Rosalie Jullien (née Ducrollay; 9 September 1745 - 28 April 1824) was a French diarist and letter writer.

== Life ==
Born in Pontoise to a wealthy family, she belonged to the mercantile and urban bourgeoisie. In 1774 she married Marc-Antoine Jullien (known as Jullien de la Drôme), a future Jacobin member of parliament for Drôme at the National Convention. It was celebrated almost clandestinely in Paris - he came from a business family in the Dauphiné. They had three children:
- Marc-Antoine Jullien de Paris, known as Jules, friend of Maximilien Robespierre
- Bernard, died aged 16 months
- Auguste (born September 1779)

In 1785, aged ten, Marc-Antoine junior was placed in a college in Paris, to which his father accompanied him. Marc-Antoine and Rosalie were often separated and during those periods Rosalie came to Paris to be close to their son. There she followed the meetings of the National Assembly and wrote them down the same day.
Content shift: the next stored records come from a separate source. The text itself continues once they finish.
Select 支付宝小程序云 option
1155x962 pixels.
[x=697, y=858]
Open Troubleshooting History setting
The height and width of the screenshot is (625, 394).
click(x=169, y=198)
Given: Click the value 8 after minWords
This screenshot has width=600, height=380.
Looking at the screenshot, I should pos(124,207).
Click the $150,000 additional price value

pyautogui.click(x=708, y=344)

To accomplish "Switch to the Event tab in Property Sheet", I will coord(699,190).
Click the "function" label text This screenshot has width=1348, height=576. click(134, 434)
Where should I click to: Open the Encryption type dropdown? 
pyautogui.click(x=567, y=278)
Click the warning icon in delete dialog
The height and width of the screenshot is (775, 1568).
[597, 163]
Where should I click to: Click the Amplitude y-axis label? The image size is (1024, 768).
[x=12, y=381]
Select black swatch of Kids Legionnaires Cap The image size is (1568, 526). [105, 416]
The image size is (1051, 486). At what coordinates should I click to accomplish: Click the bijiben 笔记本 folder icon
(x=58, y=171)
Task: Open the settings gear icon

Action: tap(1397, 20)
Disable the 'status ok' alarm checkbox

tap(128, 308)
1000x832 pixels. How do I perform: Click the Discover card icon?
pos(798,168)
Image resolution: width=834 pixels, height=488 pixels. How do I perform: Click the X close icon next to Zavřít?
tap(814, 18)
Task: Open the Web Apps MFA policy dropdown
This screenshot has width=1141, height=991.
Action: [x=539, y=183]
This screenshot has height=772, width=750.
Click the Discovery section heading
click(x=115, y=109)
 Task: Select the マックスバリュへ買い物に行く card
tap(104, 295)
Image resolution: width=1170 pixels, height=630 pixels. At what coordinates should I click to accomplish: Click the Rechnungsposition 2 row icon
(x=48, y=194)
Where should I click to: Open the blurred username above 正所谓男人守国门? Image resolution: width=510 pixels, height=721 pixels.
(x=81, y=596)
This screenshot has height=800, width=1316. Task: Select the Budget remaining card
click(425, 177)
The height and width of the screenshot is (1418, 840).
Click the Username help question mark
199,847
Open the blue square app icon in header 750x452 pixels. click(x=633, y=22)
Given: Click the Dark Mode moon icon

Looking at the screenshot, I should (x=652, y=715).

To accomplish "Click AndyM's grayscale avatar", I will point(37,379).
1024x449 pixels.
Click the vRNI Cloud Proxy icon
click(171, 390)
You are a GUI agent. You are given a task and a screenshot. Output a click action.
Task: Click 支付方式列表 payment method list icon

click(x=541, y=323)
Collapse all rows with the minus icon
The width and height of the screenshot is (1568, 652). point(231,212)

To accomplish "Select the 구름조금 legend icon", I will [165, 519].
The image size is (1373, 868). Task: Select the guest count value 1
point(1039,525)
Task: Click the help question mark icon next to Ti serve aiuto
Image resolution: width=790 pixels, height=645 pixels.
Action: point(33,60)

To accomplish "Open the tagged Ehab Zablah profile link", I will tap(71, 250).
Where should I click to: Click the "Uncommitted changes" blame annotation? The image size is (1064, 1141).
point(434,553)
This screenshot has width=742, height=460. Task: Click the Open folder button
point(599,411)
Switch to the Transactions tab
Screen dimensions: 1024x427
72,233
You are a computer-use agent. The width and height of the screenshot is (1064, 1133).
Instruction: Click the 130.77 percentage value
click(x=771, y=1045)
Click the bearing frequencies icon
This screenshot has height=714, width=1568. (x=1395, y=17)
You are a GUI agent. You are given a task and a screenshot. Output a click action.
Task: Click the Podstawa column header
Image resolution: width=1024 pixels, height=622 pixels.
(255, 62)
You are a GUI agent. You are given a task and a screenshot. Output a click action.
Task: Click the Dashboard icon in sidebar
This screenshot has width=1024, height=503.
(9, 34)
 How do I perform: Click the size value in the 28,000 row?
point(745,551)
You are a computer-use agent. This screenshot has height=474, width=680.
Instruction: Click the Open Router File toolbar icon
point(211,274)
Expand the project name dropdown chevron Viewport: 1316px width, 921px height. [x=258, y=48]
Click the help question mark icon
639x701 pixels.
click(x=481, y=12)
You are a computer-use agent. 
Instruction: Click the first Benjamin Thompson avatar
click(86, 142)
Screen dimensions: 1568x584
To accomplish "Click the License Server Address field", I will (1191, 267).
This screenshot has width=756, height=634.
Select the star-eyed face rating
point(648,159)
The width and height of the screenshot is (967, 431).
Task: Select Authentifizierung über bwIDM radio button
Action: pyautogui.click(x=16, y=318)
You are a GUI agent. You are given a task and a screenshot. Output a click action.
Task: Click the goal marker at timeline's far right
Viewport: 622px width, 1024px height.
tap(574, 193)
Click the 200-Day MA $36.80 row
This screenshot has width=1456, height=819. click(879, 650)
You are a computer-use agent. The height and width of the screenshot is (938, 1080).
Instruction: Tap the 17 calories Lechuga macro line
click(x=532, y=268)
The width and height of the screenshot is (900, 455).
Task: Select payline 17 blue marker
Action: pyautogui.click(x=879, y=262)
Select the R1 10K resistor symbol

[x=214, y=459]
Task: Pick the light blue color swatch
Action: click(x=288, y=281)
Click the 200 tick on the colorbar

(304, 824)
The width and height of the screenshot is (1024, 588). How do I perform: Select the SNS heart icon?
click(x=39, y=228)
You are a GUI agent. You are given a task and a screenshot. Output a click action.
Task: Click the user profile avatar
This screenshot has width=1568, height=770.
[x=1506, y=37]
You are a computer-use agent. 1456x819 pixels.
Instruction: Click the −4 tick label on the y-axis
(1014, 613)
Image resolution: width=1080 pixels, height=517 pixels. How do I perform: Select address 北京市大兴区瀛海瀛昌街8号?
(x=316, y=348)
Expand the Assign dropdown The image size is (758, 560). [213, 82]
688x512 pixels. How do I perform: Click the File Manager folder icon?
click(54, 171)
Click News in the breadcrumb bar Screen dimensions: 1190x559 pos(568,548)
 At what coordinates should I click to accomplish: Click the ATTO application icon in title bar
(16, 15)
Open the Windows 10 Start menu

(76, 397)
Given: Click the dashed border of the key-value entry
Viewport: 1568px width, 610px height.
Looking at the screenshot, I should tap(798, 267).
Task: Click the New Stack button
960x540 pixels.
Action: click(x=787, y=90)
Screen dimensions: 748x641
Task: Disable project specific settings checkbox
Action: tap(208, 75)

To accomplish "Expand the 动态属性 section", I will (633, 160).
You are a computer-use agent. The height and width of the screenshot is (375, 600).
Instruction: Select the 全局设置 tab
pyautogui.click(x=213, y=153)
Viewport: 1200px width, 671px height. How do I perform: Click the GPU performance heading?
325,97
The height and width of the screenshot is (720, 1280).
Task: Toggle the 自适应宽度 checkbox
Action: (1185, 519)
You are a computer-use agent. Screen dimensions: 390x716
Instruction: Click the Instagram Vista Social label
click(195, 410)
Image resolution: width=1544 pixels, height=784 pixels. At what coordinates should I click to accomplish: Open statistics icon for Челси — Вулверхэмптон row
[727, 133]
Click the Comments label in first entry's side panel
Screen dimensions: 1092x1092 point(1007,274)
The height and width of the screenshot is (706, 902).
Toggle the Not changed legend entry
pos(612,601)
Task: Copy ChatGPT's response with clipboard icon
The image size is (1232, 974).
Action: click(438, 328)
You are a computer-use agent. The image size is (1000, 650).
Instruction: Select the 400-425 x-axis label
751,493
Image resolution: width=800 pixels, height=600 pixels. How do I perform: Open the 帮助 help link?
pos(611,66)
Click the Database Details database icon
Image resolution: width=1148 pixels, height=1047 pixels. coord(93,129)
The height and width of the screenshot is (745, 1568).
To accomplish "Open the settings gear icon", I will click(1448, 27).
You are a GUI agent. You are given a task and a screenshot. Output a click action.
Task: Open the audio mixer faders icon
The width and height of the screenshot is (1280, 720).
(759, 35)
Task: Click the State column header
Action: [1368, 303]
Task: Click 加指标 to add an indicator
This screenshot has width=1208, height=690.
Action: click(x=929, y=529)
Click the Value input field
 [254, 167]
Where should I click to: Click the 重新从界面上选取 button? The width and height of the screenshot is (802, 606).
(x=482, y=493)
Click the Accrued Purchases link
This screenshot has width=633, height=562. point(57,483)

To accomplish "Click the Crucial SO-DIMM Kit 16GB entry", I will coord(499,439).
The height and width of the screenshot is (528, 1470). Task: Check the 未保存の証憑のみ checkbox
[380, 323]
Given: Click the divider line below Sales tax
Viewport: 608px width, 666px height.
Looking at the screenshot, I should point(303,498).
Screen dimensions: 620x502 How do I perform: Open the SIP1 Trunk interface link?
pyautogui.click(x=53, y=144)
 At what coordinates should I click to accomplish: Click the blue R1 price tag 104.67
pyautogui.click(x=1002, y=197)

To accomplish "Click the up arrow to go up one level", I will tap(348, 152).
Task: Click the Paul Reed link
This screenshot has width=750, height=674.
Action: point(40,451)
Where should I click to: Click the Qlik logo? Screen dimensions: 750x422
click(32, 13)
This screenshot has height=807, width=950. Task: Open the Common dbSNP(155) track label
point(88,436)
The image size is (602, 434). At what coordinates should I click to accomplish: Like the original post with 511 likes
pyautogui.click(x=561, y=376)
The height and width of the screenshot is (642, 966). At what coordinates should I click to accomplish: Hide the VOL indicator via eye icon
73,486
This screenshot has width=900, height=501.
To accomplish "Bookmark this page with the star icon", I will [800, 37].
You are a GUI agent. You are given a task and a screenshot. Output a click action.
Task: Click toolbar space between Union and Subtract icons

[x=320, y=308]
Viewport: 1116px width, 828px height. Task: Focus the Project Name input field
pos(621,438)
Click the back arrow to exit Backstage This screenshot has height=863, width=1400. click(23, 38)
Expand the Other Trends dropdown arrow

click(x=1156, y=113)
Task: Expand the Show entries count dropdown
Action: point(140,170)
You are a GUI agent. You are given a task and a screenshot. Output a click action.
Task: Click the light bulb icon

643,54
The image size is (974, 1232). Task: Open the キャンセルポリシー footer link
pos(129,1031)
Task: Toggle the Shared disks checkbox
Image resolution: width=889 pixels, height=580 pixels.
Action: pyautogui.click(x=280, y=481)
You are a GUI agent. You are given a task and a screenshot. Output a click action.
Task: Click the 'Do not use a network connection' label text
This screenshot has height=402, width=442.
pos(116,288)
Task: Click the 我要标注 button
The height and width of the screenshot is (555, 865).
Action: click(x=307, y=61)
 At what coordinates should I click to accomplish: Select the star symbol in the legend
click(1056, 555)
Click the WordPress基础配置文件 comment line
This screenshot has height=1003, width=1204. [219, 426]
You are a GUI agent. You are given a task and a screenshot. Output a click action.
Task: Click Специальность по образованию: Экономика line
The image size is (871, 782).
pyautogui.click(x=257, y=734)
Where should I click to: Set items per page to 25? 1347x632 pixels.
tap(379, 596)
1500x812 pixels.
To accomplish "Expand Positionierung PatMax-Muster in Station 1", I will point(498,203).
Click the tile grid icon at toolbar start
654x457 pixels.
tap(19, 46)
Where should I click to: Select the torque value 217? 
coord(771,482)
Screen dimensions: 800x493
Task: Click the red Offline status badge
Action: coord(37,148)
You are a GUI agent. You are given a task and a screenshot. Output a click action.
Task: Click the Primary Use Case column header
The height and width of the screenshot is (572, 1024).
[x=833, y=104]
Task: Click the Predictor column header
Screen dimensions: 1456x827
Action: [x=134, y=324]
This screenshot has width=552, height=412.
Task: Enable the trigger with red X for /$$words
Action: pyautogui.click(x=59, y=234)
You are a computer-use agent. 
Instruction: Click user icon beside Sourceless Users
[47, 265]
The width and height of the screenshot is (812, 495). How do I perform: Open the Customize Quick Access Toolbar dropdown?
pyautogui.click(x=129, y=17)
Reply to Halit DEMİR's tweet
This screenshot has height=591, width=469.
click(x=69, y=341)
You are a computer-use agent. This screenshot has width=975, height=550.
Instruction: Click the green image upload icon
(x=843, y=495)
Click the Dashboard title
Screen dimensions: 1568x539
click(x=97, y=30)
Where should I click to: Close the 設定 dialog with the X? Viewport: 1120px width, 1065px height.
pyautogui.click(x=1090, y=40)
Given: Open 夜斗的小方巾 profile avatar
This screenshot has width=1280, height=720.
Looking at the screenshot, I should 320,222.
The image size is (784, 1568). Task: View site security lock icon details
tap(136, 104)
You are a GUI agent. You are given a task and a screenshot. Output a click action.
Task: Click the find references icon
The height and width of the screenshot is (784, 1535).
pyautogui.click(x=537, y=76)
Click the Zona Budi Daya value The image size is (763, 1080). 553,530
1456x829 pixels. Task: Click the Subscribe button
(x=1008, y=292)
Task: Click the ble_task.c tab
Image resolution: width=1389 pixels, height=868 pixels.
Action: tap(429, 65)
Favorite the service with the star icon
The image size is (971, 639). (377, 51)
While she was in Pizançon she managed their properties and raised silkworms. Rosalie wrote to her husband, who was always busy with politics. She was highly educated, read English and Italian, cited Molière, Racine, La Fontaine and Latin and Italian authors. She knew Rousseau very well and left a large collection of letters, partly published in 1881 by her great-grandson Édouard Lockroy.

Rosalie and Marc Antoine retired to their estates in Pizançon and Chatuzange-le-Goubet in 1810 - she died two years after her husband and is buried with him at the cimetière du Père-Lachaise.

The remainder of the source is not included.